И только в день отъезда он узнал, что второй делегат на съезд от ПК Глаголев тоже едет на юг.

Влиянием среди петербургской организации Глаголев пользовался большим: старый марксист, сторонник Плеханова! И держал он себя всегда так, точно стоял на целую голову выше всех… Когда-то для Грифцова он был непререкаемым авторитетом, азбуку марксизма и политической борьбы проходил у него Грифцов. Сколько лет уважал он своего учителя… да что уважал – любил его!

В последнее же время ученик и учитель перестали понимать друг друга, отношения испортились, и от этого было невыносимо тяжело.

Теперь они едут вместе на юг. Купе второго класса; жандармы и шпики всегда питают уважение к пассажирам второго класса.

Поля, вокруг поля… Облака подымаются над холмами, над купами деревьев, легкие утренние облака. Вон поляна, окруженная старыми липами; вон девушка идет по тропинке, башмаки перекинула через плечо; пылит телега, лошаденка взмахивает головой, мужик угрожает ей кнутом…

Грифцов должен сознаться, – несмотря на всю тяжесть от плохих отношений с Глаголевым, он чувствует себя очень хорошо. Впереди съезд. А сейчас он, по-видимому, примет участие в самой непосредственной революционной борьбе.

Как устроена жизнь человеческая! Грифцов мог испытать обычное человеческое счастье. Отлично окончил университет… Ждало назначение учителем в гимназию. Разве не заманчиво: молодой учитель гимназии! Крупный провинциальный город, скажем на Волге, почет, уважение, приличный оклад. Понемногу скапливается библиотека, ширятся знакомства, в светлую квартирку входит молодая девушка… Таня Логунова?.. Что ж, обычное человеческое счастье – разве оно предосудительно? Разве Грифцов жизнь свою отдает не за то, чтоб оно стало достоянием всех? Таня Логунова входит в светлую квартирку Грифцова… «Моя жена». Чтение, совместные прогулки. Летом, во время каникул, путешествия по России и за границу. Старший брат Грифцова, учитель географии, каждый год умудряется ездить за границу, был даже в Африке.

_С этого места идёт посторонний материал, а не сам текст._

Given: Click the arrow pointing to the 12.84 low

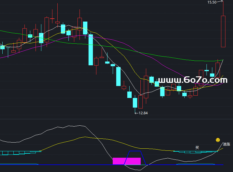Looking at the screenshot, I should click(137, 113).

«Теперь у меня два сына будут учителями!» – сказала Антону мать, когда он приезжал в последний университетский год домой. Мать, женщина не старая, вдова учителя, гордилась тем, что муж ее сорок лет был народным учителем и что сыновья ее тоже учителя, но уже учителя гимназии. Она верила в то, что на земле должно быть счастье и залог его наступления – просвещение народа.

И вот теперь не будет Грифцов учителем. Не будет у него светлой квартирки, не будет гулять он с тросточкой под каштанами и липами волжского городка, не будет отвечать на вежливые и пугливые поклоны учеников.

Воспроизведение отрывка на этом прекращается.